* Required action
In the listing below, the lines starting with the line with "Click the 紙面・おくやみ newspaper icon" and going on through the line with "Screen dimensions: 1150x1036" are to be reproduced exactly, and only those.
(Raw data)
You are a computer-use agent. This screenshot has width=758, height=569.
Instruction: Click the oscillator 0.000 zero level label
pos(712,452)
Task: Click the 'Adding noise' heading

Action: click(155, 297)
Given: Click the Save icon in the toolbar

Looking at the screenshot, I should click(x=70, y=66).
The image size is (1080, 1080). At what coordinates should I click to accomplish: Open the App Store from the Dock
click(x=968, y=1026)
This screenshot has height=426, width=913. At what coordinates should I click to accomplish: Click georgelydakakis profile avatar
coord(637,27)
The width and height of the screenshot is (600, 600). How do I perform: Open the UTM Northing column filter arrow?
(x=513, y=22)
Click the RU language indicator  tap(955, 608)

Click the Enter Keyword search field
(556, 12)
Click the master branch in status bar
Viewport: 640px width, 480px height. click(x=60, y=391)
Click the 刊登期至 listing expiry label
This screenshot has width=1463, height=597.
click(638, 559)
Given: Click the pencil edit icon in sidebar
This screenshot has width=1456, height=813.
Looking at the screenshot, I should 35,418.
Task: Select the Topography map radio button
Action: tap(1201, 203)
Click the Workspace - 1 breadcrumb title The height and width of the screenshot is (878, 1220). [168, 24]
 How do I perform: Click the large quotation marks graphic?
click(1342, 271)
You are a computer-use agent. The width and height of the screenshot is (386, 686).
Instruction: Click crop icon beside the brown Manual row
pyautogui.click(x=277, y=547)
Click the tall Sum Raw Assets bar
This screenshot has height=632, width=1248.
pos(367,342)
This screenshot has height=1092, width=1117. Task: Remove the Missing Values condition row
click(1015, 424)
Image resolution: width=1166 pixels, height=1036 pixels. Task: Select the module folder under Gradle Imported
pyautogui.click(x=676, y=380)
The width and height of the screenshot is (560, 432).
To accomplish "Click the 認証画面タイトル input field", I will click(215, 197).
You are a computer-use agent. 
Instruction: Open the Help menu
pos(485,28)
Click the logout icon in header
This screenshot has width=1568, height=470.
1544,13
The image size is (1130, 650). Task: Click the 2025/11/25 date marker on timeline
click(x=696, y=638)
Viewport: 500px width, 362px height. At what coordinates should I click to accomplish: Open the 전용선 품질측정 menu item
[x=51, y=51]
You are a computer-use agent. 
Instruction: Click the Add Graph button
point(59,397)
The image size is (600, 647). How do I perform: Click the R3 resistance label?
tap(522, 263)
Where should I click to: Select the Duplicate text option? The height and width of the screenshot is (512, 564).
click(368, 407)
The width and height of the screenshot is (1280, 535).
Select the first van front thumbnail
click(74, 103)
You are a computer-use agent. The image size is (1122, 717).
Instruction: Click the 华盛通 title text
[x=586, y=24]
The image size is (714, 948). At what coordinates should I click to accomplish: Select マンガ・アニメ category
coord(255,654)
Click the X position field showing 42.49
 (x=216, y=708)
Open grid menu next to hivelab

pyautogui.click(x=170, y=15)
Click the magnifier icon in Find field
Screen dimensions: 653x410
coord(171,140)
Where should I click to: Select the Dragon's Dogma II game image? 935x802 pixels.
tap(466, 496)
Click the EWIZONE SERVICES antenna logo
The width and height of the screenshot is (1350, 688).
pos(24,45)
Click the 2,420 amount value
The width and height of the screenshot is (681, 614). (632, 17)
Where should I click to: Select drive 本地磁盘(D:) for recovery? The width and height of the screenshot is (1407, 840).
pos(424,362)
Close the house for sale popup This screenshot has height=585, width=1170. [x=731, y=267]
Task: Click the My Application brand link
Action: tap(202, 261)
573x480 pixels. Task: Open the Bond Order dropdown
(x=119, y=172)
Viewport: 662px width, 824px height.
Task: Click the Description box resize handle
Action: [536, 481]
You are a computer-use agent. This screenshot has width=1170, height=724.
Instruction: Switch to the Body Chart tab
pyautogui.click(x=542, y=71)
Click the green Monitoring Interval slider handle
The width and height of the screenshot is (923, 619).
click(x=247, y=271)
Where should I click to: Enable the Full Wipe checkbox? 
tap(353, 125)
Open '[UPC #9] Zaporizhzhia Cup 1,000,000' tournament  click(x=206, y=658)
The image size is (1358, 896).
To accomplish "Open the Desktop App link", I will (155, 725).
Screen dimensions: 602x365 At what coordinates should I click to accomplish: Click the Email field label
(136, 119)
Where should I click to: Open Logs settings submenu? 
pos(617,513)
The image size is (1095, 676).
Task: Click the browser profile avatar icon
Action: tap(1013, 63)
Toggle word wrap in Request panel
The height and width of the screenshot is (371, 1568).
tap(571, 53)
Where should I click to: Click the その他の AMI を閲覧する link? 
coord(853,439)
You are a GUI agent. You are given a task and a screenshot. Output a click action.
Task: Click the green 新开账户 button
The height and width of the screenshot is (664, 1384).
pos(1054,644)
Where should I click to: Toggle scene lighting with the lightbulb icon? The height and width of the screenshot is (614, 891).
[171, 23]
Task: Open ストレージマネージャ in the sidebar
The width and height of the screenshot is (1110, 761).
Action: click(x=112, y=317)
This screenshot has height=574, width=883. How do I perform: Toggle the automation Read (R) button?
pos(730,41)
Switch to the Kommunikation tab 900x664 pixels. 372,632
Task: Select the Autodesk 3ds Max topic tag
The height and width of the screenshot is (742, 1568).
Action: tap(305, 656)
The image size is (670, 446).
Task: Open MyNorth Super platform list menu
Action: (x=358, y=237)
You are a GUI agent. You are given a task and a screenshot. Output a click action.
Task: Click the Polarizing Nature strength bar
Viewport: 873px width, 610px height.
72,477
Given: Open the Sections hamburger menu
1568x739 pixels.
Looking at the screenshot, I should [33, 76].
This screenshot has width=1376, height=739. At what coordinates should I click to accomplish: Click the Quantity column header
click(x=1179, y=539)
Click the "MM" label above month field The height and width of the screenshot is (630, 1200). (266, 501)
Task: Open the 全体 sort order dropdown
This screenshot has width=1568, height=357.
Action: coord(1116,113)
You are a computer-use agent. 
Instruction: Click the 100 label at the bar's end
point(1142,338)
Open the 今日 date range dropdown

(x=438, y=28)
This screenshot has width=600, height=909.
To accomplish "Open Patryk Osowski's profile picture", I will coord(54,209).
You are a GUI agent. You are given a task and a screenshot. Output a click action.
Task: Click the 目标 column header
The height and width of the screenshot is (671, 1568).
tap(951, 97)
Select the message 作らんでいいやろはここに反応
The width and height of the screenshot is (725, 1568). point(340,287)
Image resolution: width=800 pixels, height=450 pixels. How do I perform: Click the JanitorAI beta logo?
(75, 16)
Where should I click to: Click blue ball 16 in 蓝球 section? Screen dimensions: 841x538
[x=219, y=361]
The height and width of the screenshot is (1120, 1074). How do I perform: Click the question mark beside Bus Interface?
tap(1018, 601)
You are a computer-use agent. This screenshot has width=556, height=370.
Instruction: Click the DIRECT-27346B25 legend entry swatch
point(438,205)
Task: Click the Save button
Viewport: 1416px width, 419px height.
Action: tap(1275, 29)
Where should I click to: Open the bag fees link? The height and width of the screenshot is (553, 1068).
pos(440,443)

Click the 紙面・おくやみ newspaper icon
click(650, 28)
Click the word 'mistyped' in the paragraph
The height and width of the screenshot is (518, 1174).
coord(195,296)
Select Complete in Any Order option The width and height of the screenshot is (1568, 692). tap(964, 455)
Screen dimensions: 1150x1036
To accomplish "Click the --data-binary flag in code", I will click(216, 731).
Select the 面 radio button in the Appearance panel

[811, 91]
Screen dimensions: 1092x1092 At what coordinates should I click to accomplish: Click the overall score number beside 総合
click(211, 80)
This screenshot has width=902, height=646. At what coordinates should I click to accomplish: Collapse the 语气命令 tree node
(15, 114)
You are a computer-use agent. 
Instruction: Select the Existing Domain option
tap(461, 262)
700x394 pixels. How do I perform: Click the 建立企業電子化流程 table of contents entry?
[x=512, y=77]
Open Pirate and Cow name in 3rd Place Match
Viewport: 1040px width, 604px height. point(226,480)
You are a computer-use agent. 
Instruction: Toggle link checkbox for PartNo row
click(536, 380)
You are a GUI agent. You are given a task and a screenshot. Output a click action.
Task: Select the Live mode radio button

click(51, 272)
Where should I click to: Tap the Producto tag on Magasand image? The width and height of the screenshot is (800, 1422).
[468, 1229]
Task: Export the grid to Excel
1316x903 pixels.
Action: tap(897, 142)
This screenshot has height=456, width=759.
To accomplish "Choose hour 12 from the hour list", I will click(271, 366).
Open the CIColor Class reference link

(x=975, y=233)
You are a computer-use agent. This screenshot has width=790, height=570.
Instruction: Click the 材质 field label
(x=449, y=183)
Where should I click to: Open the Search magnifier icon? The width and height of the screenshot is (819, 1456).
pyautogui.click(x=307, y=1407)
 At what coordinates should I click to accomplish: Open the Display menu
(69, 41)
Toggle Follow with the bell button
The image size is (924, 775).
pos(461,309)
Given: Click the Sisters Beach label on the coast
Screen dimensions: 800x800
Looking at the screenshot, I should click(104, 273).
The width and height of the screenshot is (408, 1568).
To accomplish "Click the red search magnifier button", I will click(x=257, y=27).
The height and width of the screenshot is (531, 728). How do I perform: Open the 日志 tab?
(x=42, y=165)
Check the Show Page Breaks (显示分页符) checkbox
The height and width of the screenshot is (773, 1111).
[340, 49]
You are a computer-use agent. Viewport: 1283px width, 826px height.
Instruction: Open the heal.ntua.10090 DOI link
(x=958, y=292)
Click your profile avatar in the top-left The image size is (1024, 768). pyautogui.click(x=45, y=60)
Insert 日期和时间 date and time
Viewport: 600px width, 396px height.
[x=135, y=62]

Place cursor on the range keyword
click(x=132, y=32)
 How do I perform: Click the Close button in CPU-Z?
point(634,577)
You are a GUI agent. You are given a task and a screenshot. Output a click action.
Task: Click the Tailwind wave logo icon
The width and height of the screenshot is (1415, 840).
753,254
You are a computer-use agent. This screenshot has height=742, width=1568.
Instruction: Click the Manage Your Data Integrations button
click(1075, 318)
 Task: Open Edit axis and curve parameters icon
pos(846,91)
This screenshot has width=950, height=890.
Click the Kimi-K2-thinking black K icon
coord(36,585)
(End Raw data)
* Solution to the problem
Click the 紙面・おくやみ newspaper icon
click(650, 28)
Click the word 'mistyped' in the paragraph
The height and width of the screenshot is (518, 1174).
coord(195,296)
Select Complete in Any Order option The width and height of the screenshot is (1568, 692). tap(964, 455)
Screen dimensions: 1150x1036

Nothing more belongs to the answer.